This feature rounds up recent property news from S&P Global Market Intelligence's covered companies and highlights larger deal coverage already published.
* Lendlease Corp. Ltd.'s A$1.5 billion Circular Quay project in Sydney lured prominent institutional investors such as Chinese company Ping An and Japanese property house Mitsubishi, The Australian Financial Review reported, citing unnamed sources. Ping An is believed to have invested in an approximately 50% stake in the commercial tower development, according to the sources.
* DEXUS Property Group is believed to be in pole position to acquire The Mill complex in Sydney, the AFR reported.

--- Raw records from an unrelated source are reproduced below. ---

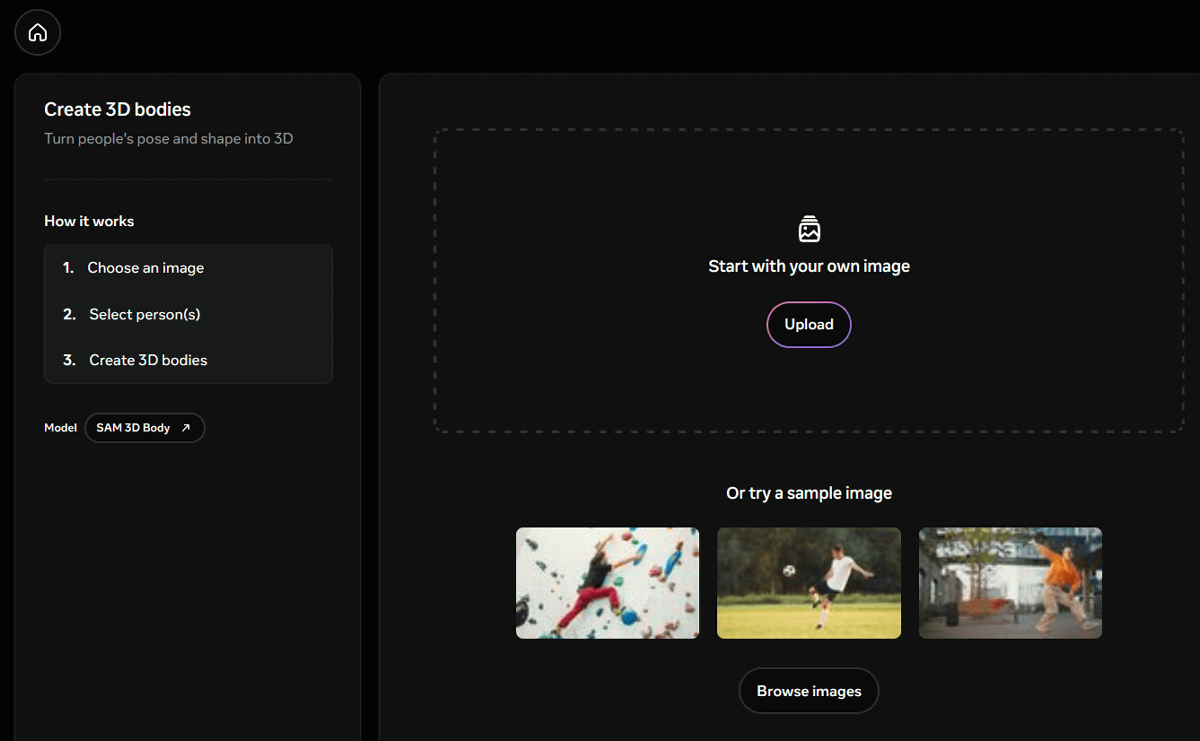Pick the orange-jacket dancer sample image
The height and width of the screenshot is (741, 1200).
(1010, 583)
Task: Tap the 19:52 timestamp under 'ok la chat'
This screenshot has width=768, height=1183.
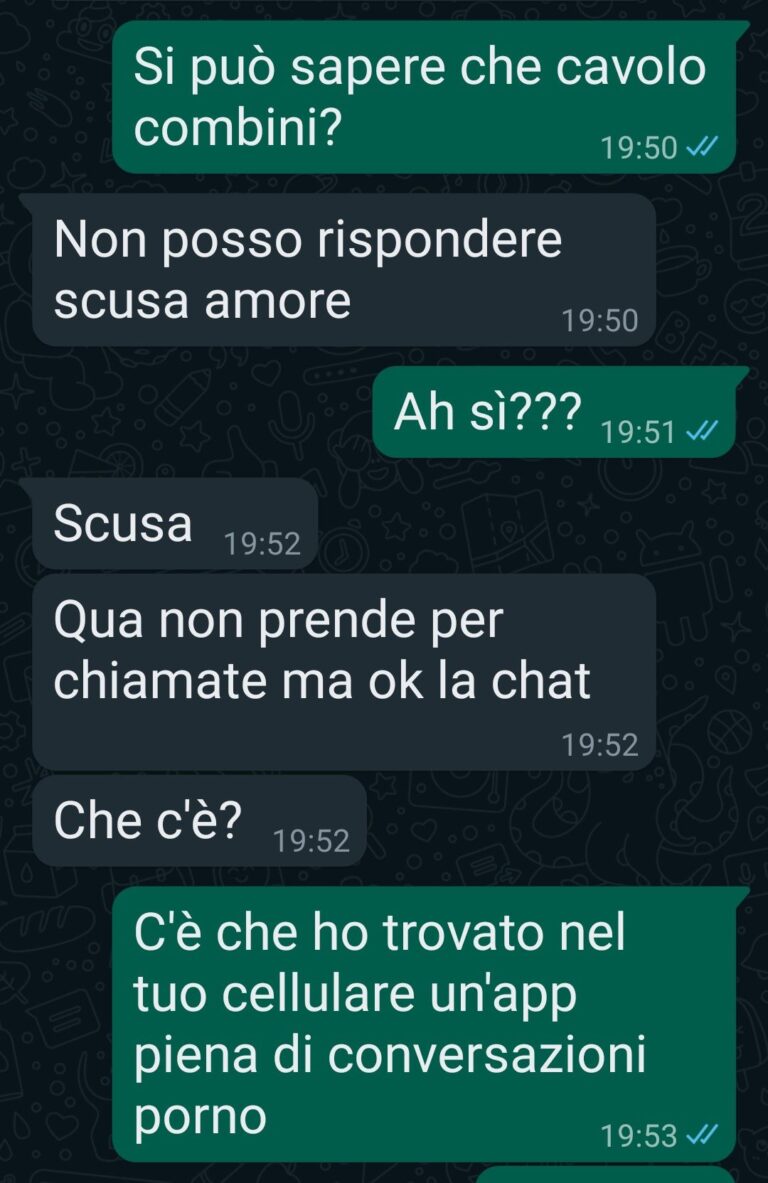Action: pos(600,745)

Goldman Sachs placed the A$100 million property on the market in July. The buildings on the more than 80%-occupied complex have a net lettable area of 17,580 square meters.

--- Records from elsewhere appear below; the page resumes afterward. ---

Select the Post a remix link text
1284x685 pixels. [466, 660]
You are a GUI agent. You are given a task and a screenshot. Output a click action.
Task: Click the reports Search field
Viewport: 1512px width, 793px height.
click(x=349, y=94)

* Abacus Property Group partnered with Hong Kong investment manager Gaw Capital for a joint venture vehicle that will target industrial properties in major Australian cities, IPE Real Estate reported. The venture is in due diligence for its second property in Sydney, following a A$30 million acquisition in Melbourne in September.
* Hulic Reit Inc. concluded the approximately ¥15.30 billion purchase of additional beneficiary rights for the Ochanomizu Sola City property in Chiyoda-ku, Tokyo, according to a news release. Surugadai Funding LLC sold the asset.
* Activia Properties Inc. plans to acquire the A-FLAG KOTTO DORI property from an undisclosed seller for ¥4.37 billion, excluding expenses for the acquisition and consumption tax among others. The property in Minato-ku, Tokyo, spans a land area of 776.78 square meters and a gross floor area of 3,358.28 square meters. The cap rate for the transaction is 3.8%.
* Japan Retail Fund Investment Corp. wrapped up its roughly ¥3.55 billion purchase of an additional trust beneficiary interest in the G-Bldg. Takadanobaba 01 property in Shinjuku-ku, Tokyo, according to a filing.
* Goodman Property Trust's manager revised the sale price for three offices at 600-604 Great South Road in Greenlane, New Zealand, to NZ$210.0 million from NZ$206.0 million to reflect new leases secured during the purchaser's due diligence period. The sale for the three properties is now unconditional.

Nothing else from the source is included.